--- WRITTEN TASK 1 ---
Copy out the entries word for word, from the line containing "You are a computer-use agent. Viewport: 509px" through the line containing "pyautogui.click(x=749, y=138)", and include both of those lines.

Agentic Development: The Case for Managed Divergence

Today, many organizations are adopting agentic development, both to unlock its potential and to stay ahead of the curve. My current organization is no different. As part of this effort, a set of alpha teams are exploring its adoption, building early capabilities and sharing learnings to guide broader rollout.

https://learnbyinsight.com/wp-content/uploads/2026/05/agentic-development-divergence.png


Being part of one such alpha team, I have been observing an emerging pattern. Many teams are building similar capabilities (like PDLC orchestrators, agent workflows and supporting skills) but in slightly different ways, often tailored to their specific product contexts.

While this can feel like duplication at first, I believe it is actually driving rapid organizational learning. Sharing a few thoughts on why this phase exists and how we might navigate it more intentionally.

The Paradox: Standardization Needs Maturity

In mature engineering domains, we standardize because the patterns are well understood. With agentic development, we are still discovering the primitives:

  • Evolving Problem Space: Moving from deterministic execution to probabilistic reasoning
  • Forming Abstractions: Defining what an “agent” fundamentally is in our organizational context
  • Emerging Operating Models: Especially how we handle “Human-in-the-loop” (HITL) handoffs

The Risk: In this context, early standardization doesn’t create a foundation instead it creates a ceiling. It constrains exploration before we know what is actually worth scaling.

The “Divergence” Phase: Learning at Scale

What we are seeing right now is a natural progression. It’s a phase characterized by:

  1. Parallel Experimentation: Teams building similar capabilities to solve immediate problems
  2. Local Optimizations: Moving faster by tailoring tools to specific team contexts
  3. The “Almost-Right” Stage: Multiple versions of the same idea, each slightly different

This is the “Broad Adoption” stage. It may look like duplication, but it is actually increasing our learning velocity. We are effectively running parallel A/B tests on architecture across the company.

The Real Danger: Fragmentation Without Direction

Divergence is healthy, but unmanaged fragmentation is not. The challenge arises when:

  • Teams are unaware of parallel efforts
  • Learnings are trapped in silos
  • Solutions are too tightly coupled to be reused or migrated later

If we don’t have a path to converge, we aren’t innovating as effectively, we’re just drifting.

A Balanced Way Forward

To ensure this divergence leads to a stronger future state, I’m leaning into three guiding principles:

https://learnbyinsight.com/wp-content/uploads/2026/05/agentic-balanced-way.png

1. Visibility Over Restriction

We shouldn’t stop teams from building, but we should require them to share. Visibility through demos, shared registries or internal “RFCs” (Requests For Comments) allows the best ideas to gain natural gravity. It reduces “accidental” duplication while allowing “intentional” experimentation.

--- WRITTEN TASK 2 ---
The article on agentic development says early standardization fails to create a foundation. What does it create instead?

--- GIVEN DATA ---

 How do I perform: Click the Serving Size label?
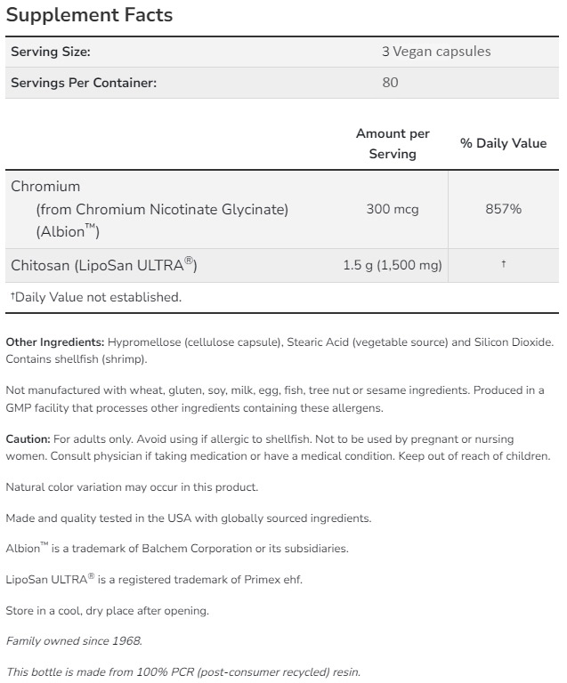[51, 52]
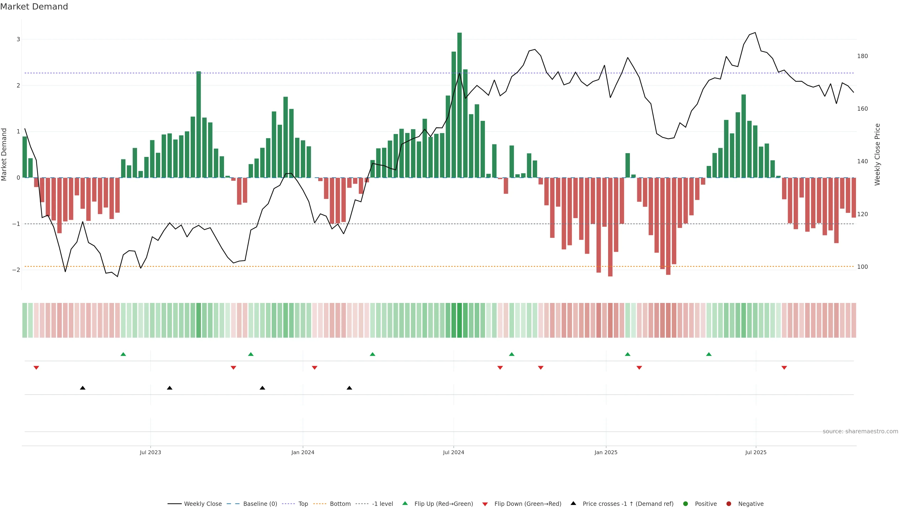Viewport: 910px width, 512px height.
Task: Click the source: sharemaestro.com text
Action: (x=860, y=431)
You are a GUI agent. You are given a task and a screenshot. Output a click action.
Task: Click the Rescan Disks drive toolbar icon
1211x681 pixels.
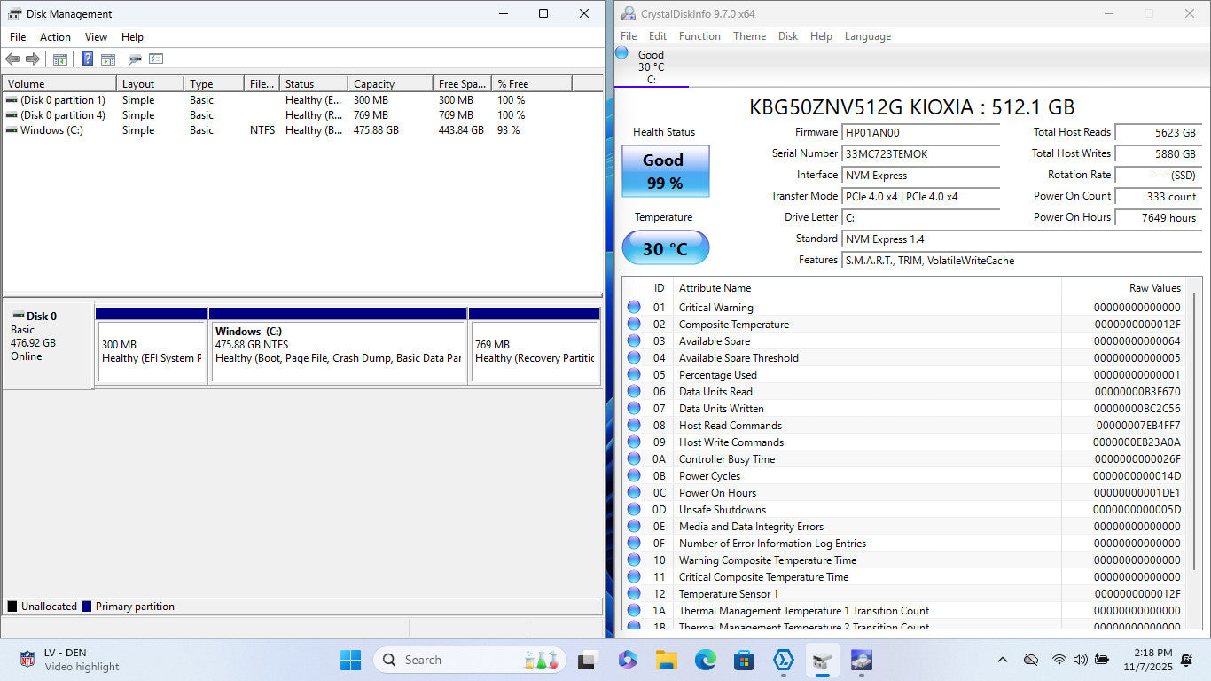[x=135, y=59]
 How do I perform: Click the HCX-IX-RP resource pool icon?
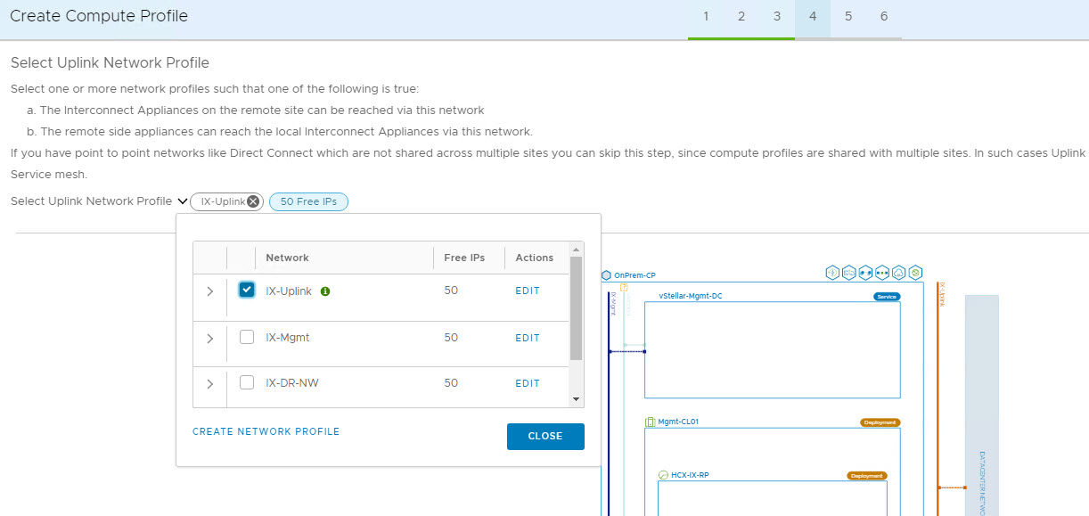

...

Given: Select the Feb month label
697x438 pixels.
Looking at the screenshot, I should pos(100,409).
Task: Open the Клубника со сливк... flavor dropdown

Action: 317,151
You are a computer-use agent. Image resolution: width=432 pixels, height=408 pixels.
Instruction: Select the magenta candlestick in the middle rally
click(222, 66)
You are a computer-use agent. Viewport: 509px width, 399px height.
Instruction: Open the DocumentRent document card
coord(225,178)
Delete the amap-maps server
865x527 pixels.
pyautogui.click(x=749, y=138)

--- WRITTEN REPLY 1 ---
You are a computer-use agent. Viewport: 509px width, 399px height.
Instruction: Open the DocumentRent document card
coord(225,178)
Delete the amap-maps server
865x527 pixels.
pyautogui.click(x=749, y=138)

--- WRITTEN REPLY 2 ---
A ceiling.